▶ _GIVEN PASSAGE_
______

The huge waves, which killed 5,000 and left nearly 4,000 missing in Thailand, dumped debris more than a mile from the popular beaches of Phuket island and Phang Nga province a week ago. While heavy machinery works on the tangled wreckage that used to be posh seafront resorts, mud and hills made some areas inaccessible to such equipment.

So the Wang Chang elephant farm in the 17th century Thai capital of Ayuddhaya offered to send in its best pachyderms. They arrived by truck Sunday in Phang Nga and got to work after a quick shower to cool off in the tropical heat.

"The six were chosen because they are smart and can act on command," said Romthongsai Meephan, one of the elephant farm's owners.

The elephants, all males, were cast with Colin Farrell and Angelina Jolie in Alexander, recreating their ancient roles as battle tanks. Today, they mostly entertain tourists and give them tours around Ayuddhaya, but they also are experienced at dragging logs.

"They will be assigned to work in towing heavy objects and pulling out debris," said Siriphong Leeprasit, a district official in Phang Nga. "Elephants could work better in pulling out the remains of collapsed buildings and houses, especially in areas flooded with mud or hilly areas."

In Indonesia, 11 elephants, native to badly hit Sumatra island, have been pressed into similar duty. A TV report showed them pulling a sport utility vehicle from a collapsed building.

______

▶ _ENTRIES SUPPLIED_
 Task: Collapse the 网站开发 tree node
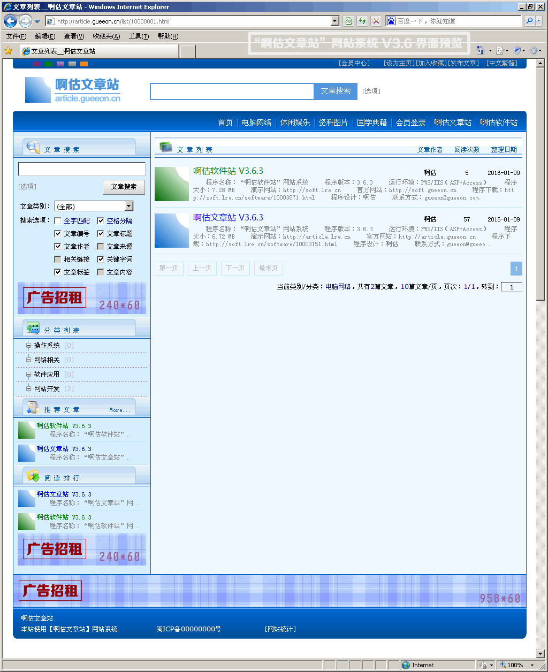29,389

______

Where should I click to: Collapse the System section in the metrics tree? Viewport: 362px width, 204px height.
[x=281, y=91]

______

▶ _DIRECTION 1_
According to the passage about elephants clearing tsunami debris, in which film were the elephants from the Wang Chang farm cast?
▶ _DIRECTION 2_
Resume the passage about elephants clearing tsunami debris, picking up after its final sentence.
The data come from a separate source and have no connection to the text.

▶ _WRITTEN ANSWER 1_
Alexander

▶ _WRITTEN ANSWER 2_
Cranes and backhoes have been used to open routes to areas cut off in Thailand, but many residents have complained that assistance has been slow to arrive and some areas have still not been accessed, particularly near Khao Lak beach, another hard-hit tourist zone about 50 miles north of Phuket.

So two of the elephants headed to a road blocked by uprooted palm trees, cement utility poles, cars, motorbikes and TV sets. A gray police patrol boat had washed up on a hill, more than a mile from the beach. The receding waters left behind two murky saltwater lakes.

The beasts were watered down by their trainers, called mahouts, then began using their trunks and tusks to clear the road.

The animals made quick work of huge muddy clumps of plant material and didn't need much more time to handle the heavy utility pylons. After a little lunch, they were ready for the next task.